▶ Given instruction: Rewrite the data from its first line through the line containing "Looking at the screenshot, I should coord(439,293).", replacing "Filter" with "Search" and changing nothing else.

(Some records)
-- Begin --
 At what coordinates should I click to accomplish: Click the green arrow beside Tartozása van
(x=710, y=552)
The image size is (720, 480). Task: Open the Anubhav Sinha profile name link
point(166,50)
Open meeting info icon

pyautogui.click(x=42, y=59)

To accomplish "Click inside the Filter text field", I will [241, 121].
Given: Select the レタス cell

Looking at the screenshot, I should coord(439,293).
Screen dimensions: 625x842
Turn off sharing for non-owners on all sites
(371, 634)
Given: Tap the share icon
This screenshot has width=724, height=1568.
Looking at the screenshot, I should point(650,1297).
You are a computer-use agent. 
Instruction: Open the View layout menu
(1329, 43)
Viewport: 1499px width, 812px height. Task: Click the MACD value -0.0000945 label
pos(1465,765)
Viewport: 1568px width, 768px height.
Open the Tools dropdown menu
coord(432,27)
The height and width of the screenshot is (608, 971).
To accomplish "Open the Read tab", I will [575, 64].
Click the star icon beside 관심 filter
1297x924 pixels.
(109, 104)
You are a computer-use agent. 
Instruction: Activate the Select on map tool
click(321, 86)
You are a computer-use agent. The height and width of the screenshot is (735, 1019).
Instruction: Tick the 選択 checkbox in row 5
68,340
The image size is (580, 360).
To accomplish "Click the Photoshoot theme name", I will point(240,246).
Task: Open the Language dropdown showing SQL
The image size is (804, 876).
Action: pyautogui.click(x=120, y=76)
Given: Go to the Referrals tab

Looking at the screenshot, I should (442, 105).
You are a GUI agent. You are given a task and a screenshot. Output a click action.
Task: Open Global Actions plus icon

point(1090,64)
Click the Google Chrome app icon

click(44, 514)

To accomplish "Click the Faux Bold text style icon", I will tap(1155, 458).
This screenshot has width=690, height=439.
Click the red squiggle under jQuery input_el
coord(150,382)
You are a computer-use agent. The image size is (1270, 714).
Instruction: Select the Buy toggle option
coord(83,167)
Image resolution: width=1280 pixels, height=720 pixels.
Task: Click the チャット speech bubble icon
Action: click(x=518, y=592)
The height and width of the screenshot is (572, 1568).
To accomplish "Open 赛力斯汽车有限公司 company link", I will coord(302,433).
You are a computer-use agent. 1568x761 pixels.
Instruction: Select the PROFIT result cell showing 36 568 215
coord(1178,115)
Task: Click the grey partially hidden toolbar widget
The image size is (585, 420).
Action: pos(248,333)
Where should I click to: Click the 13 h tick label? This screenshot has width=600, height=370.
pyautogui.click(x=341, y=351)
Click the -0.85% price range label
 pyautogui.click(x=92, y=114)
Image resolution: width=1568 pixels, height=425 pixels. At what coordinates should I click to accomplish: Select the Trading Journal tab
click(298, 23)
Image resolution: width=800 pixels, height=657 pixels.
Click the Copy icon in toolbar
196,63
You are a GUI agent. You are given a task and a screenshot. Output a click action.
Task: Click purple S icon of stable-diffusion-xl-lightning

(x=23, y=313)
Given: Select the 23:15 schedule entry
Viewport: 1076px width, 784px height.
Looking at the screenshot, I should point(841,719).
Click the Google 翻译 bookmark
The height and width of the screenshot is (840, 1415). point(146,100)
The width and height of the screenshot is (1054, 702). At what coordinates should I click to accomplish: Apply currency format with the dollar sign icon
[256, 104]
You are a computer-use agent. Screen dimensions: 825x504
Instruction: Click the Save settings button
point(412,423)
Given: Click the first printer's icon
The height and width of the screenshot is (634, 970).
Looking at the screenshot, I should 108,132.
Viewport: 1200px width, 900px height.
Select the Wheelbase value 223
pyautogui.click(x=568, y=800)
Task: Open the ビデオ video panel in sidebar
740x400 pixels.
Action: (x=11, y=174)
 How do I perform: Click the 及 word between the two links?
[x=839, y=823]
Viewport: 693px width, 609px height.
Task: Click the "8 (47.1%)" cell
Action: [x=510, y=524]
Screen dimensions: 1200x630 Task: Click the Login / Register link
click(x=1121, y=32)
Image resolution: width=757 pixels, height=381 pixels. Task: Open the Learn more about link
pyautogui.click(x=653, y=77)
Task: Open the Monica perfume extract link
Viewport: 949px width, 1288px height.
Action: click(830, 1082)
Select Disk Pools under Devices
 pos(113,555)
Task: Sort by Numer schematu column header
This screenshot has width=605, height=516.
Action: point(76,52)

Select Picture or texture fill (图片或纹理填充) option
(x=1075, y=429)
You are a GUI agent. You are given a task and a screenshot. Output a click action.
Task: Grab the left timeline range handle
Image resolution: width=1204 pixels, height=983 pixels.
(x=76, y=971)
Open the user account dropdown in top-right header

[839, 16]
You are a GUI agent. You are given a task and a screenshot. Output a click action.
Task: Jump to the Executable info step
-- End --
▶ Right answer:
 At what coordinates should I click to accomplish: Click the green arrow beside Tartozása van
(x=710, y=552)
The image size is (720, 480). Task: Open the Anubhav Sinha profile name link
point(166,50)
Open meeting info icon

pyautogui.click(x=42, y=59)

To accomplish "Click inside the Search text field", I will [241, 121].
Given: Select the レタス cell

Looking at the screenshot, I should coord(439,293).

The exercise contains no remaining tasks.